## OBJECTIVES
[A] List everything that the final paragraph of the passage on the book of Job says is gone "the next day."
[B] Answer these questions from the passage on the book of Job, one line each:
(i) What theological name is given to the question of how God's justice coincides with evil and suffering?
(ii) Which two Bible passages are cited as referring to Job as if he were an actual person?
(iii) What does Job use to scratch his sores?
[C] Extend the passage on the book of Job, beginning right after its final sentence.

## SOURCE TEXT
· · ·

The “fairness” or justness of God is a central theme in the book of Job. Many people know Job’s name and know him to be a person who supposedly had lots of patience (although we don’t see much of this exhibited in the book) but know only bits and pieces of the story. Unless you’re a faithful Bible reader, chances are you have never read through the entire book. The beginning and ending are written in narrative form, but the many chapters in the middle are written as a long, somewhat repetitive poem, and it is this part that many simply skip over. Since the lectionary text for today is taken from this long central poem, what better time to have a look at it.
Just to recap a bit of the narrative to this point, the story begins by telling of the virtues of this man from antiquity named Job. Scholars continue to debate if Job was an actual, factual, person, or merely a fictional character invented to tell the story of human suffering, the nature of evil, and how God factors into that suffering. In my estimation the story reads as if Job is an actual person, and he is referred to in other books of the Bible as if this were the case (see Ezekiel 14, James 5). As stated earlier, a central theme in the book is the justice of God, and how that coincides with the existence of evil/suffering. The theological name we use in referring to this question is “theodicy”.
Anyways, the story begins with the introduction of the righteous man Job, who stood as an exemplar to the peoples of his time. Satan appears on the heavenly scene, accusing God that Job’s righteousness was directly related to God’s favour for him, and should God withdraw that favour, Job would turn on Him in a minute. God responds to Satan’s accusation by allowing Job’s blessings to be removed- first all his livestock/wealth, and then all his children. As chapter one ends, amid the devastation, Job still believes in God, and will not curse Him.
On the following day things go from bad to worse, as Satan ramps up the rhetoric even more, stating that Job still has his health, and should that be taken away, Job’s faith in God would go with it. So, God allows Satan to attack Job’s health through boils that cover entire body. In the course of a couple of days, Job goes from a place of health, wealth, and prosperity, to sitting on an ash heap, scratching his sores with a shard of pottery, alone (save for a wife who was not overly supportive) and destitute.
Three friends arrive at the end of chapter two and sit quietly with Job in his grief for several days, but soon feel the need to say something. Once they do, things get even worse for poor Job, as they repeatedly tell him that the source of all this troubles is the sin in his life. Repent of this, and his fortunes will turn, and his life would be like theirs. Job contests his innocence and demands a meeting with the Almighty to vindicate himself. For 20 some chapters the friends accuse, and Job defends…and all the while God is silent. It is in the middle of this long poem in the book Job where we find ourselves today. Try to imagine yourself in Job’s shoes. One day you have life by the tail, and the next day it is all gone- your wealth, your family, your health, your honour, the support of friends…and now even God.

· · ·

## EXTRACTED MATERIAL
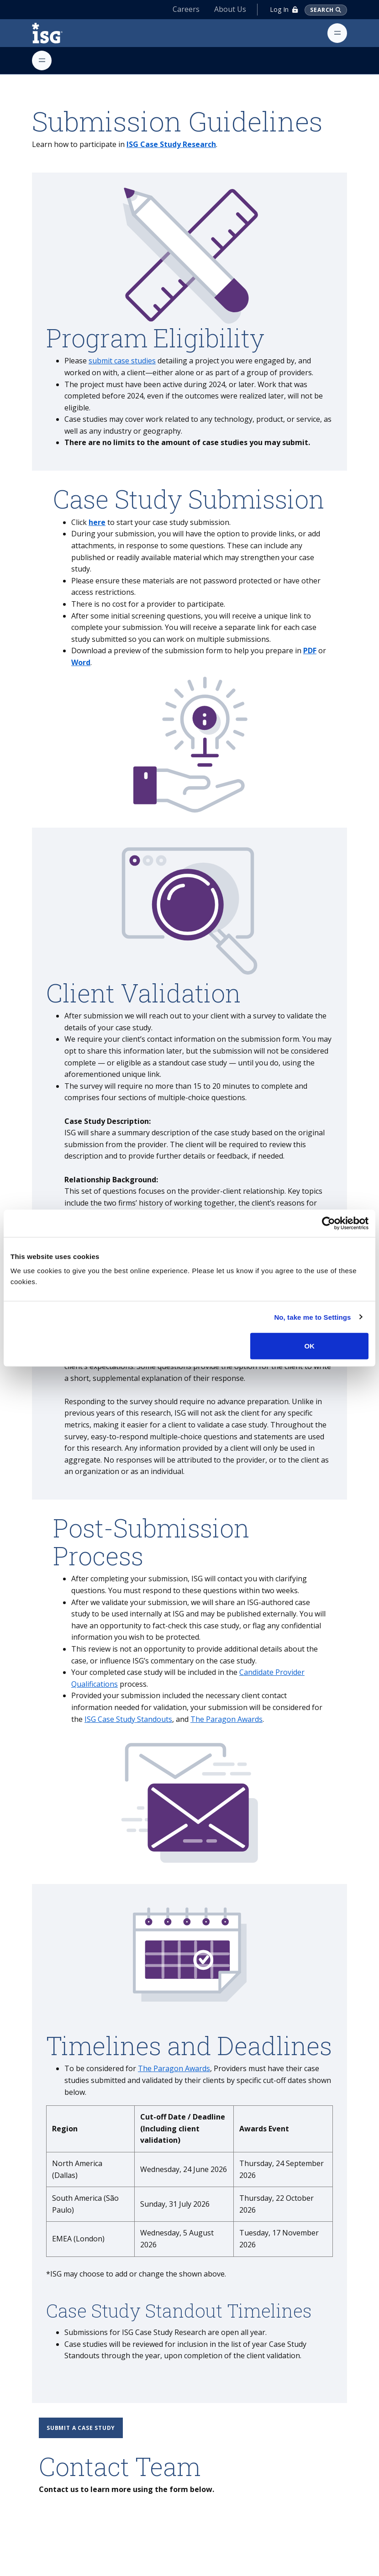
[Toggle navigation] (337, 33)
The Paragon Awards (226, 1719)
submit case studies (122, 361)
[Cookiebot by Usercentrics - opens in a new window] (328, 1223)
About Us (230, 9)
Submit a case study (81, 2428)
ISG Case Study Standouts (128, 1719)
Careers (186, 9)
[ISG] (57, 33)
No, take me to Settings (312, 1317)
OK (309, 1346)
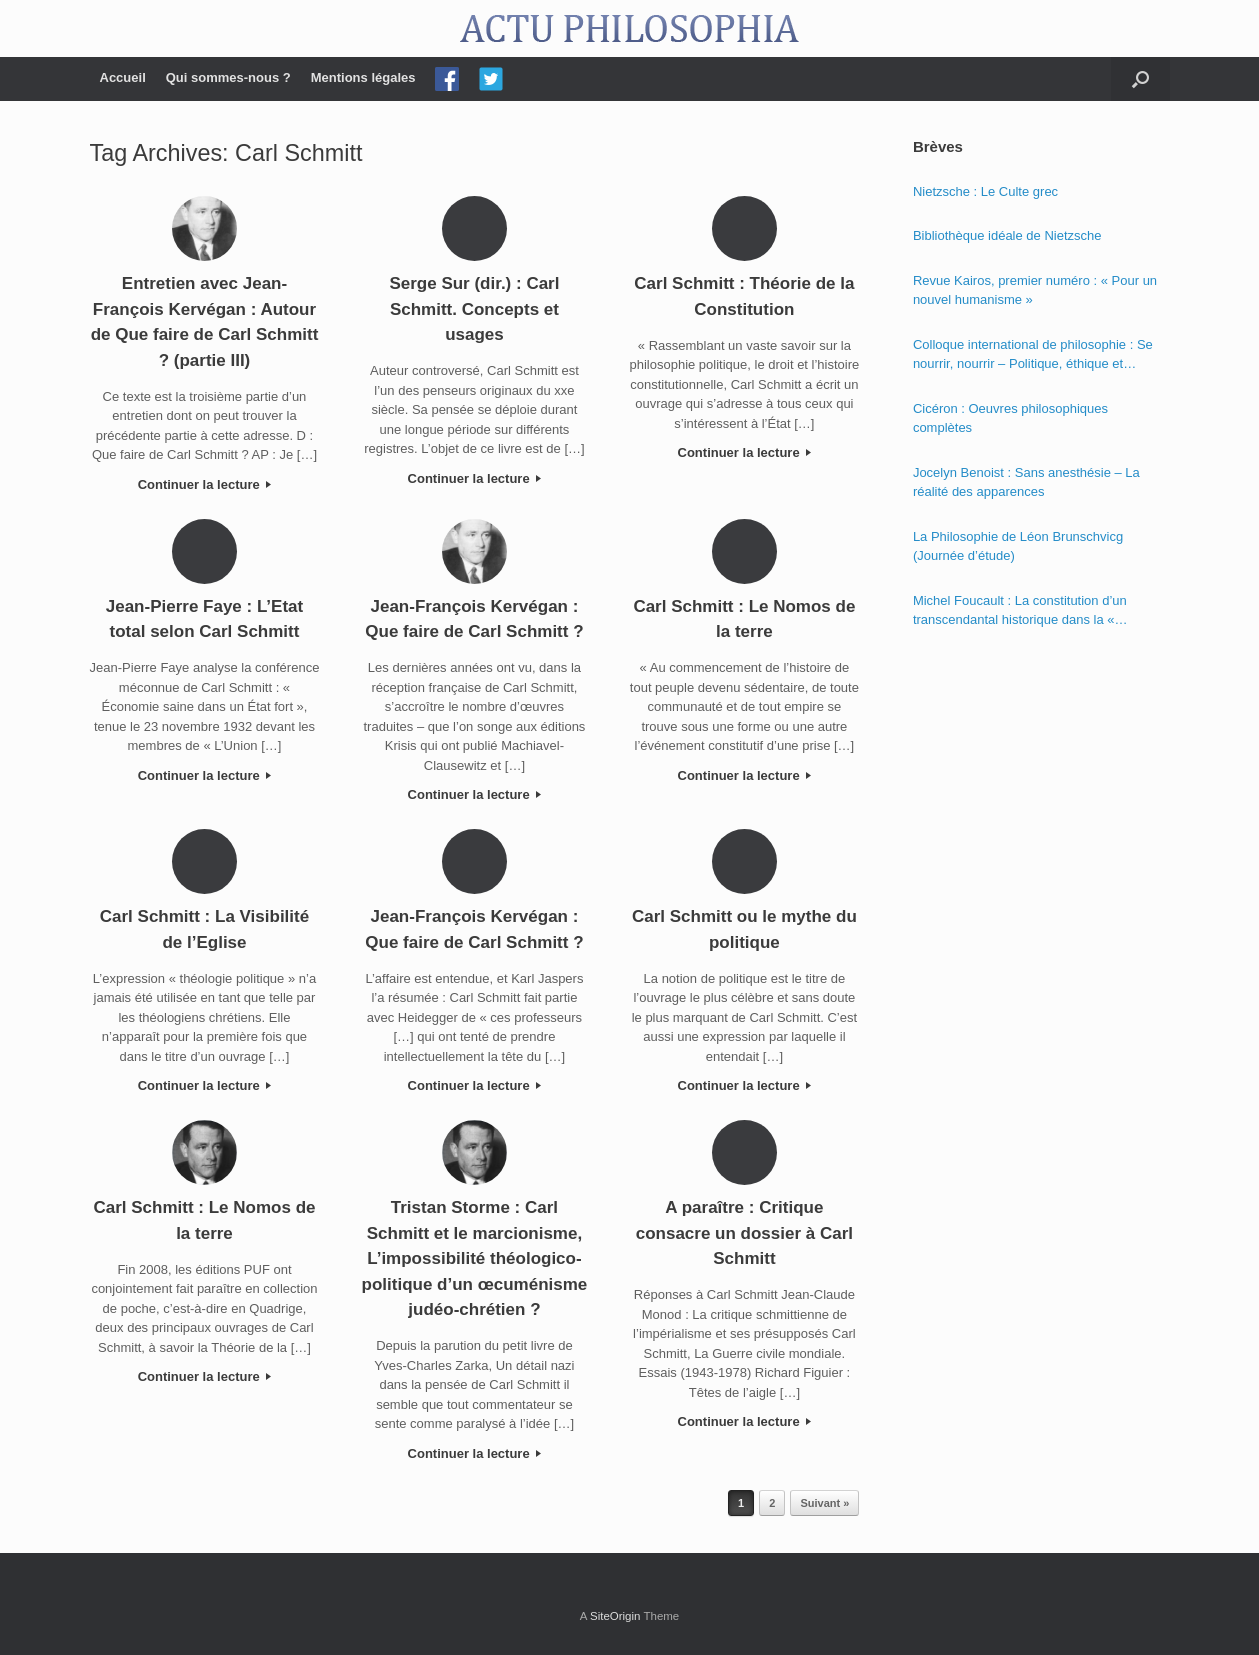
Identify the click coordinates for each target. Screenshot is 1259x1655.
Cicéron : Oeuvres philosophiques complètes (1010, 418)
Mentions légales (363, 77)
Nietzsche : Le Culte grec (985, 191)
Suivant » (824, 1503)
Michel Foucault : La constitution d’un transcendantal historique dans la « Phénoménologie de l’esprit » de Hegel (1024, 611)
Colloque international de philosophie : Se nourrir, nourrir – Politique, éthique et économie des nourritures (1033, 355)
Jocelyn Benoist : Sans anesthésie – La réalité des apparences (1026, 482)
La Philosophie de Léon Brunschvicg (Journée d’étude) (1018, 546)
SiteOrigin (615, 1616)
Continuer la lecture (205, 484)
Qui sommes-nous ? (228, 77)
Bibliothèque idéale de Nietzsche (1007, 235)
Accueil (123, 77)
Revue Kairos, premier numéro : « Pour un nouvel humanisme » (1035, 290)
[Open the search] (1140, 79)
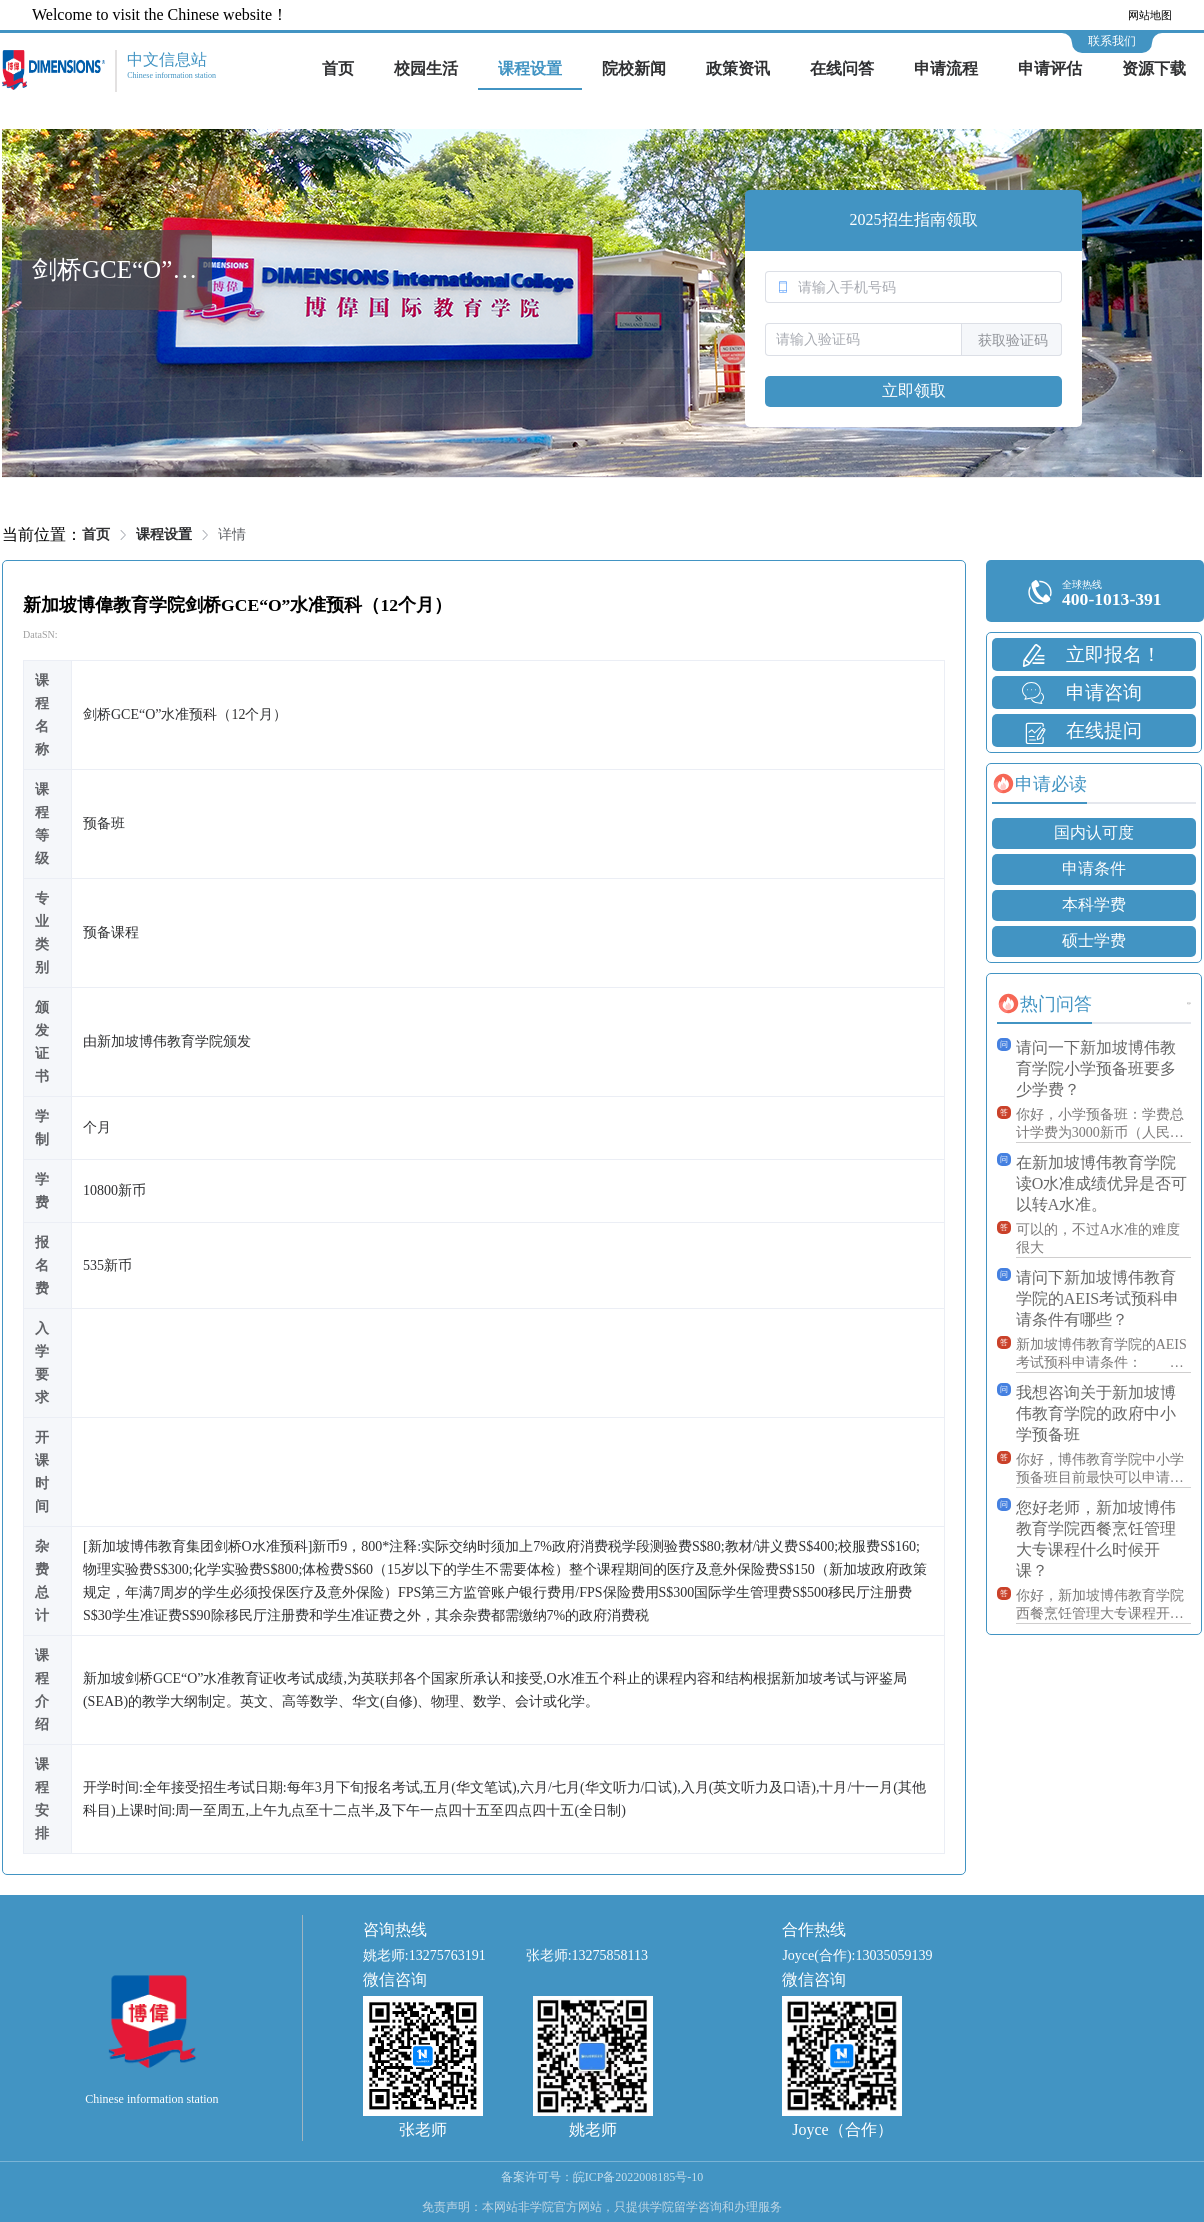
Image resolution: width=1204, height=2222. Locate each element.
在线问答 (842, 68)
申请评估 (1050, 68)
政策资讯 (738, 68)
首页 (338, 68)
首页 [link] (96, 534)
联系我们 (1112, 41)
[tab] (1039, 784)
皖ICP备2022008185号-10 (638, 2177)
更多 (1189, 1003)
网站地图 (1150, 15)
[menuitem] (338, 70)
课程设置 (530, 68)
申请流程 (946, 68)
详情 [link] (232, 534)
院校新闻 (634, 68)
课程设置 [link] (164, 534)
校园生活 (426, 68)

· · ·

## IN RESPONSE
[A]
- Your wealth
- Your family
- Your health
- Your honour
- The support of friends
- Even God

[B]
(i) Theodicy
(ii) Ezekiel 14 and James 5
(iii) A shard of pottery

[C]
Even though it seems to Job that God has completely abandoned him, there is a change in Job at this point. Prior to this Job was despairing of life itself (wishing he’d never been born) and talked “about” God rather than “to” God. Even though in words of complaint and lament, Job is at least now directing his speech to God. He is convinced that if only he could get a hearing with God, a chance to make his case known, God would respond to Job’s plea, and “make things right”. Job is busy “dialing heaven”. Now if only God would pick up the phone.
Although God’s response to Job will be covered in next week’s reading, Job did in fact get his hearing. It wasn’t what Job (or most readers) might expect…but nevertheless it was a response. Job, and those who suffer want to make sense of their suffering and try and make sense of God’s (Satan’s?) role in that suffering. Although Job would not get a definitive answer from God regarding his suffering, he prophetically speaks of the truest and clearest response that God would one day give regarding the question of suffering; “Oh, that my words were recorded, that they were written on a scroll, that they were inscribed with an iron tool on lead or engraved in rock forever! I know that my redeemer lives, and that in the end he will stand on the earth. And after my skin has been destroyed, yet in my flesh I will see God; I myself will see him with my own eyes—I, and not another.” Job 19:23-27a. God’s ultimate answer to human suffering is His own personal experience with it. Christianity is the only religion that knows of a God who actually enters in human suffering.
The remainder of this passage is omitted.